── EXTRACTED ENTRIES

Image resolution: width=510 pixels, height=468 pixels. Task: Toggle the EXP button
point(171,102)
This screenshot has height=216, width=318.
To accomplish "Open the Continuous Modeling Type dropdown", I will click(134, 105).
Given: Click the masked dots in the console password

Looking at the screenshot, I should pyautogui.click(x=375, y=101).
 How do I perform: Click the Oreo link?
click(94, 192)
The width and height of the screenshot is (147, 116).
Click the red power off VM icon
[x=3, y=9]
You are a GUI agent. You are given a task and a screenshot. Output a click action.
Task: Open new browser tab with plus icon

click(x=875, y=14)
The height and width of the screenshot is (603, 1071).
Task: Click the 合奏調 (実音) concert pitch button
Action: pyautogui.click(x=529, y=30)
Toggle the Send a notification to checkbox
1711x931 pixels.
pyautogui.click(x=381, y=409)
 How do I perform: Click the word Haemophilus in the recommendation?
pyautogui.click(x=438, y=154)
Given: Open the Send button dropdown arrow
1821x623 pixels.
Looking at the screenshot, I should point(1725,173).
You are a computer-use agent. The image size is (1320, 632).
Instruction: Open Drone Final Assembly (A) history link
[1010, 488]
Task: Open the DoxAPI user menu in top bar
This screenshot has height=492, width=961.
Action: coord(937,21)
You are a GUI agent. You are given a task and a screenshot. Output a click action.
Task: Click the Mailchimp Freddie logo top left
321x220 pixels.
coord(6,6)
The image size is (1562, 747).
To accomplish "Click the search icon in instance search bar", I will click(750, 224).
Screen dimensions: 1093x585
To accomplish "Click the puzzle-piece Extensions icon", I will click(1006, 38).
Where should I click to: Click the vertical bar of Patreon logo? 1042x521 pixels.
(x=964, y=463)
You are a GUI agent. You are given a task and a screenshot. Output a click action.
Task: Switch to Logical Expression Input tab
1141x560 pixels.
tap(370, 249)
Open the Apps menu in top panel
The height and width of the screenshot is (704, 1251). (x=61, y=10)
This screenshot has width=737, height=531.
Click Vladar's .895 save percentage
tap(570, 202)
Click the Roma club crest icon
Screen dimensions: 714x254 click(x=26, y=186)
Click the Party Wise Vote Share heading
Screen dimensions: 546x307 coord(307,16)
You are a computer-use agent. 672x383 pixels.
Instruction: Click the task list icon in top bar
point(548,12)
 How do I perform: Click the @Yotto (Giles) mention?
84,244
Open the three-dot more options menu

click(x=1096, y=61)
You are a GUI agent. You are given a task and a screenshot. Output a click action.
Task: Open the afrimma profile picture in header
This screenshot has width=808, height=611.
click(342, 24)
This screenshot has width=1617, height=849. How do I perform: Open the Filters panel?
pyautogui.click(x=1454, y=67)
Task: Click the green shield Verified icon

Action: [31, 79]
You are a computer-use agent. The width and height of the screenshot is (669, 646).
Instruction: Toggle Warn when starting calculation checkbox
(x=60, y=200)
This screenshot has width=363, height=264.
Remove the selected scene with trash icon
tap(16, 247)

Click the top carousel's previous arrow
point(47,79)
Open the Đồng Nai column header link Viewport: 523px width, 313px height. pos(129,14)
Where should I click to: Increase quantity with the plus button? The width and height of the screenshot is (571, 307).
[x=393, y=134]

────

* **PROMPT**: Once you reach the line that contains "This screenshot has width=363, height=264.", transcribe it and all remaining lines of the listing exactly; skip everything before it.

* **SOLUTION TO THIS TASK**:
This screenshot has width=363, height=264.
Remove the selected scene with trash icon
tap(16, 247)

Click the top carousel's previous arrow
point(47,79)
Open the Đồng Nai column header link Viewport: 523px width, 313px height. pos(129,14)
Where should I click to: Increase quantity with the plus button? The width and height of the screenshot is (571, 307).
[x=393, y=134]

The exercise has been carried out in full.